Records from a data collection
——————

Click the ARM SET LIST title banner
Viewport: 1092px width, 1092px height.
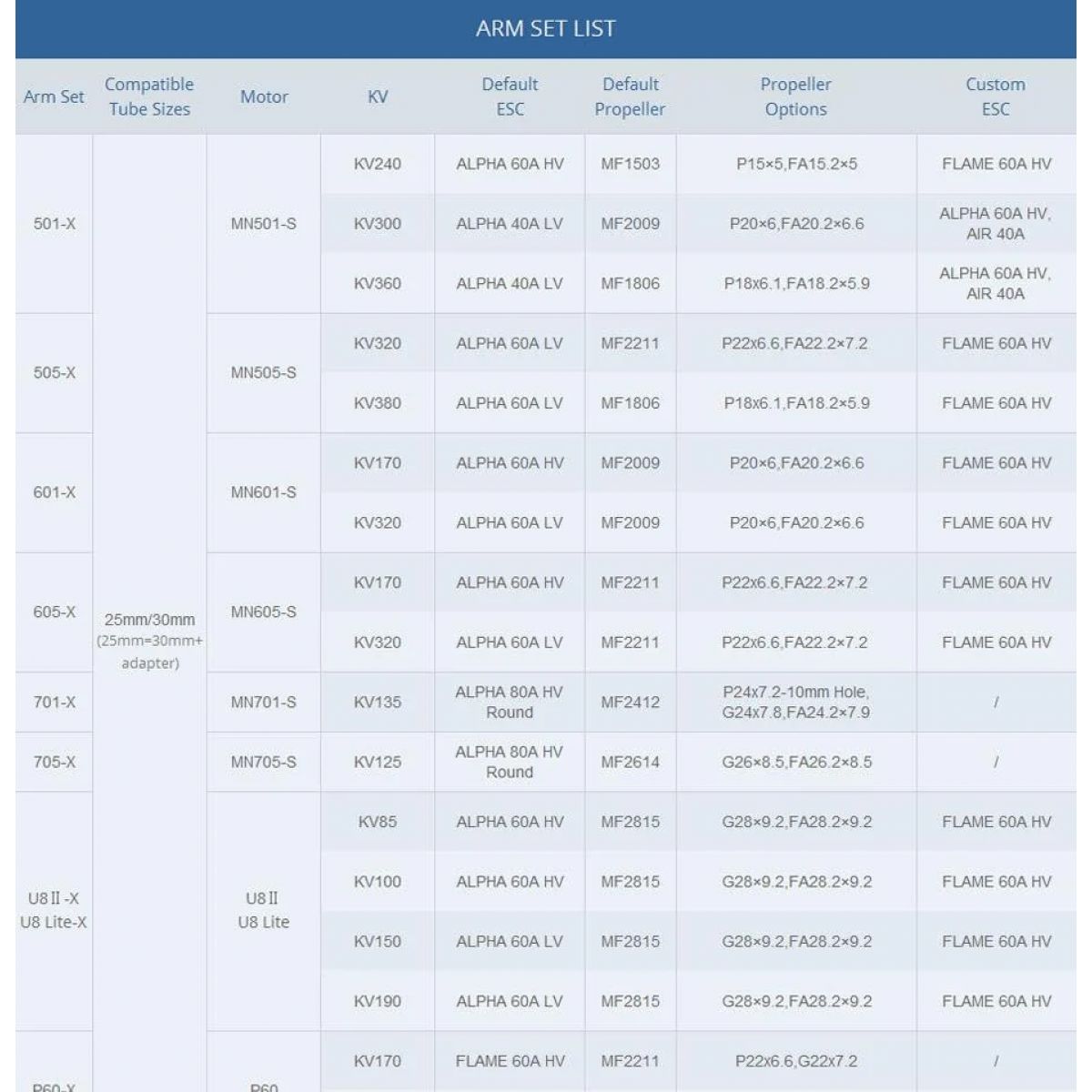click(x=546, y=29)
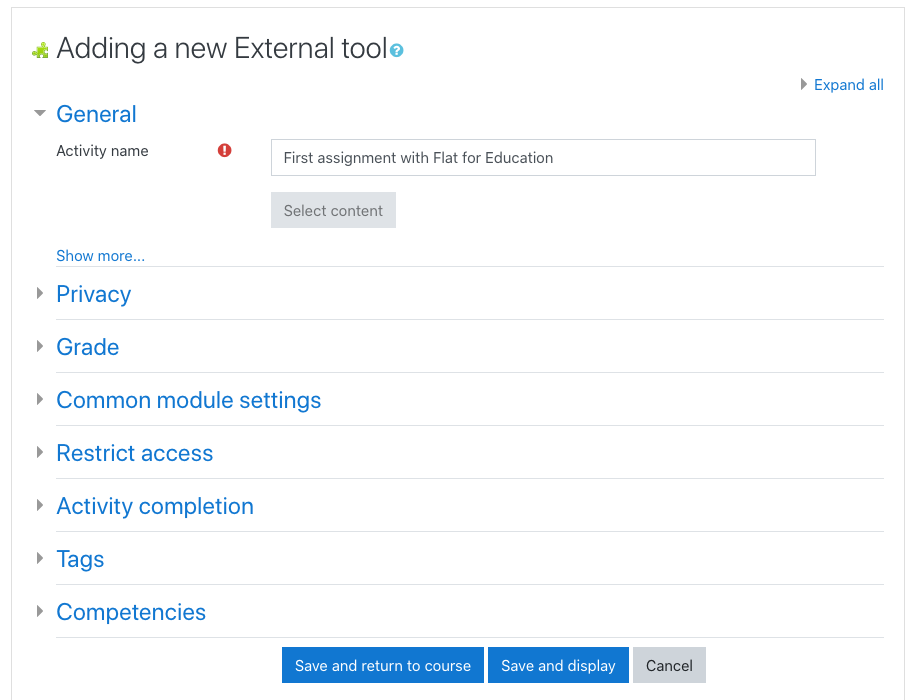Expand the Tags section

pos(80,559)
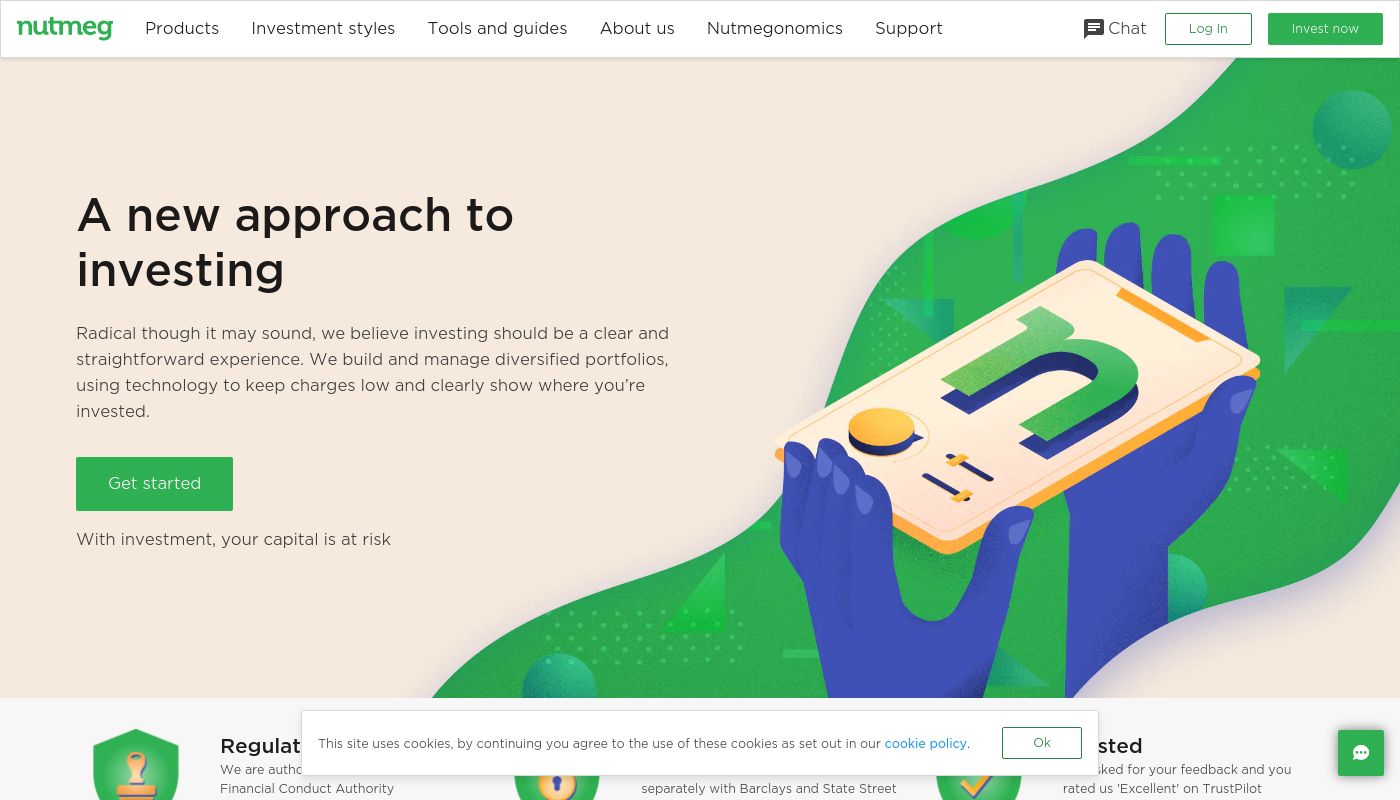Expand the Investment styles menu

(323, 28)
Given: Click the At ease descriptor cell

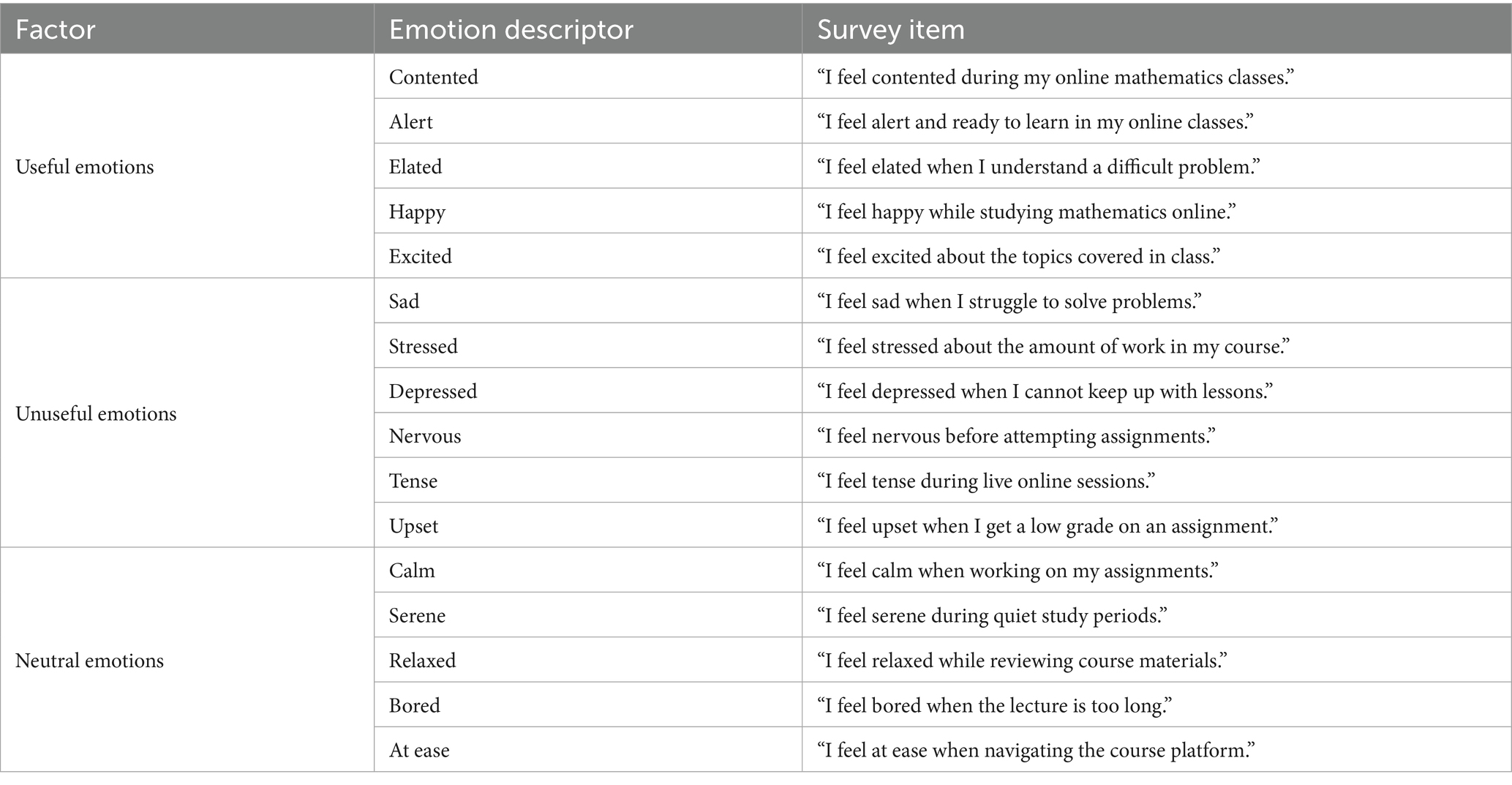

——————

__PROMPT__. Leave out the pictures and output the rest of the records exactly.

__RESULT FOR THIS TASK__.
Click the ARM SET LIST title banner
Viewport: 1092px width, 1092px height.
click(x=546, y=29)
Expand the Tags section

pos(80,559)
Expand the Investment styles menu

(323, 28)
Given: Click the At ease descriptor cell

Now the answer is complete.